The check function provide a db object you can run three function calls on them:

  • run_sql('sql): Runs raw SQL if not in dry run. It's discouraged to use.
  • get_columns('table_name', 'db_name'): db_name is mandatory if all_dbs is set to False, otherwise not needed. It returns a dictionary mapping column names to column info (another dictionary). The keys are column names of information_schema.columns table Here is an example of what it returns on user_properties table:
{
"up_user": {"TABLE_CATALOG": "def", "TABLE_SCHEMA": "viwiki", "TABLE_NAME": "user_properties", "COLUMN_NAME": "up_user", "ORDINAL_POSITION": 1, "COLUMN_DEFAULT": None, "IS_NULLABLE": "NO", "DATA_TYPE": "int", "CHARACTER_MAXIMUM_LENGTH": None, "CHARACTER_OCTET_LENGTH": None, "NUMERIC_PRECISION": 10, "NUMERIC_SCALE": 0, "DATETIME_PRECISION": None, "CHARACTER_SET_NAME": None, "COLLATION_NAME": None, "COLUMN_TYPE": "int(10) unsigned", "COLUMN_KEY": "PRI", "EXTRA": "", "PRIVILEGES": "select,insert,update,references", "COLUMN_COMMENT": "", "IS_GENERATED": "NEVER", "GENERATION_EXPRESSION": None},
"up_property": {"TABLE_CATALOG": "def", "TABLE_SCHEMA": "viwiki", "TABLE_NAME": "user_properties", "COLUMN_NAME": "up_property", "ORDINAL_POSITION": 2, "COLUMN_DEFAULT": "''", "IS_NULLABLE": "NO", "DATA_TYPE": "varbinary", "CHARACTER_MAXIMUM_LENGTH": 255, "CHARACTER_OCTET_LENGTH": 255, "NUMERIC_PRECISION": None, "NUMERIC_SCALE": None, "DATETIME_PRECISION": None, "CHARACTER_SET_NAME": None, "COLLATION_NAME": None, "COLUMN_TYPE": "varbinary(255)", "COLUMN_KEY": "PRI", "EXTRA": "", "PRIVILEGES": "select,insert,update,references", "COLUMN_COMMENT": "", "IS_GENERATED": "NEVER", "GENERATION_EXPRESSION": None},
"up_value": {"TABLE_CATALOG": "def", "TABLE_SCHEMA": "viwiki", "TABLE_NAME": "user_properties", "COLUMN_NAME": "up_value", "ORDINAL_POSITION": 3, "COLUMN_DEFAULT": "NULL", "IS_NULLABLE": "YES", "DATA_TYPE": "blob", "CHARACTER_MAXIMUM_LENGTH": 65535, "CHARACTER_OCTET_LENGTH": 65535, "NUMERIC_PRECISION": None, "NUMERIC_SCALE": None, "DATETIME_PRECISION": None, "CHARACTER_SET_NAME": None, "COLLATION_NAME": None, "COLUMN_TYPE": "blob", "COLUMN_KEY": "", "EXTRA": "", "PRIVILEGES": "select,insert,update,references", "COLUMN_COMMENT": "", "IS_GENERATED": "NEVER", "GENERATION_EXPRESSION": None}
}
  • get_indexes('table_name', 'db_name'): db_name is mandatory if all_dbs is set to False, otherwise not needed.
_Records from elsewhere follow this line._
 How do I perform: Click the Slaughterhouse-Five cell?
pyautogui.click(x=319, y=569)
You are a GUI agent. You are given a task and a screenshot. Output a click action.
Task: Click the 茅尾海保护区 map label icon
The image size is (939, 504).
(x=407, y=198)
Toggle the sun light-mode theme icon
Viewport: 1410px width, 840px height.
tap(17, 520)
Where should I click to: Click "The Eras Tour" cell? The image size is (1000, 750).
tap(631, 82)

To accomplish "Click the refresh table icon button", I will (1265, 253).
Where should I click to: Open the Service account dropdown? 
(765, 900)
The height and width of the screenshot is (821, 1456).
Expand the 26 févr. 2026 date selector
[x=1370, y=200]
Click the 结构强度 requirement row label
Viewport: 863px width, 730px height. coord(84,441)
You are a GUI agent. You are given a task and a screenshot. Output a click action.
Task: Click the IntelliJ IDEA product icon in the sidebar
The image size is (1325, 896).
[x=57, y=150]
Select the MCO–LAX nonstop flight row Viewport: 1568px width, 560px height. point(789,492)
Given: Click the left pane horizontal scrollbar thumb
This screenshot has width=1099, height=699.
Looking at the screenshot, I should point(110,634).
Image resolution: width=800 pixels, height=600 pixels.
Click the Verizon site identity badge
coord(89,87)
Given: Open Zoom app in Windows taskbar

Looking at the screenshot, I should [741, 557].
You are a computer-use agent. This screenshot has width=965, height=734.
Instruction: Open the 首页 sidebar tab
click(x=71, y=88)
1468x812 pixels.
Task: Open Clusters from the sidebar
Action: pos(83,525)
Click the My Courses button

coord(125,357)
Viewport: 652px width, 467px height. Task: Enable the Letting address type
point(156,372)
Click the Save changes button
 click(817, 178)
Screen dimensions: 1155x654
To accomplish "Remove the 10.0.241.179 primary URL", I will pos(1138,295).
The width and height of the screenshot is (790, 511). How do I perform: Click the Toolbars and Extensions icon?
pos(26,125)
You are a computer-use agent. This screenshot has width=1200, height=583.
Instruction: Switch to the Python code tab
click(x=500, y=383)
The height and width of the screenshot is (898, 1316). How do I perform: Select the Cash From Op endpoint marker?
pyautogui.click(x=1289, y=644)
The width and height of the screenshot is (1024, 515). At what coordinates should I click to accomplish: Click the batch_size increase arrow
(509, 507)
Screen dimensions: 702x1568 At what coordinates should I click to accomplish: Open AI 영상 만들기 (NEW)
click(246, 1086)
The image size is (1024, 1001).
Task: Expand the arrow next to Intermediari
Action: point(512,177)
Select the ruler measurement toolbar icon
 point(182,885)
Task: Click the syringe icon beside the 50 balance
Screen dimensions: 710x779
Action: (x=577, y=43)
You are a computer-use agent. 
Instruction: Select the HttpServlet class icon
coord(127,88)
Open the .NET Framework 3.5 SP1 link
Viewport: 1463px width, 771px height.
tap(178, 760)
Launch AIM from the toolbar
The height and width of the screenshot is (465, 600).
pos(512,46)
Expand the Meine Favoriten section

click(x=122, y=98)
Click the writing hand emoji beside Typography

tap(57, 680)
Returns a dictionary with index names mapping to index information. Here is an example of what it would return when calling get_indexes('category):
{"PRIMARY": {"columns": ["cat_id"], "unique": True}, "cat_title": {"columns": ["cat_title"], "unique": True}, "cat_pages": {"columns": ["cat_pages"], "unique": False}}

For some examples, see Auto schema/examples

More

You can write checks that are not straightforward in bash and run them across the fleet. For example, here is a fix for heartbeat GRANTs in hosts:

from auto_schema.host import Host
hosts = [('db2103', 's1'),
('db1116:3318', 's8'),
('db1114', 's8'),
('db1111', 's8'),
('db1109', 's8'),
('db1104', 's8')]

for host_tuple in hosts:
    host = Host(host_tuple[0], host_tuple[1])
    grants = host.run_sql('show grants for `wikiuser`@`10.64.%`').replace('`', '').replace('\'', '')
    if 'GRANT SELECT ON heartbeat.* TO wikiuser@10.64.%' in grants:
        if 'GRANT SELECT ON heartbeat.heartbeat TO wikiuser@10.64.%' in grants:
            print('needs removing the grant')
            host.run_sql('set session sql_log_bin=0; REVOKE SELECT ON `heartbeat`.* FROM `wikiuser`@`10.64.%`')
        else:
            print('needs fixing the grant')
            host.run_sql('set session sql_log_bin=0; GRANT SELECT ON `heartbeat`.`heartbeat` TO `wikiuser`@`10.64.%`; REVOKE SELECT ON `heartbeat`.* FROM `wikiuser`@`10.64.%`')

Future

In future, we can slowly start using this for automation of mysql and kernel upgrades in the fleet (phab:T239814). Parts of this code also should be ported to use Spicerack and become a cookbook in itself.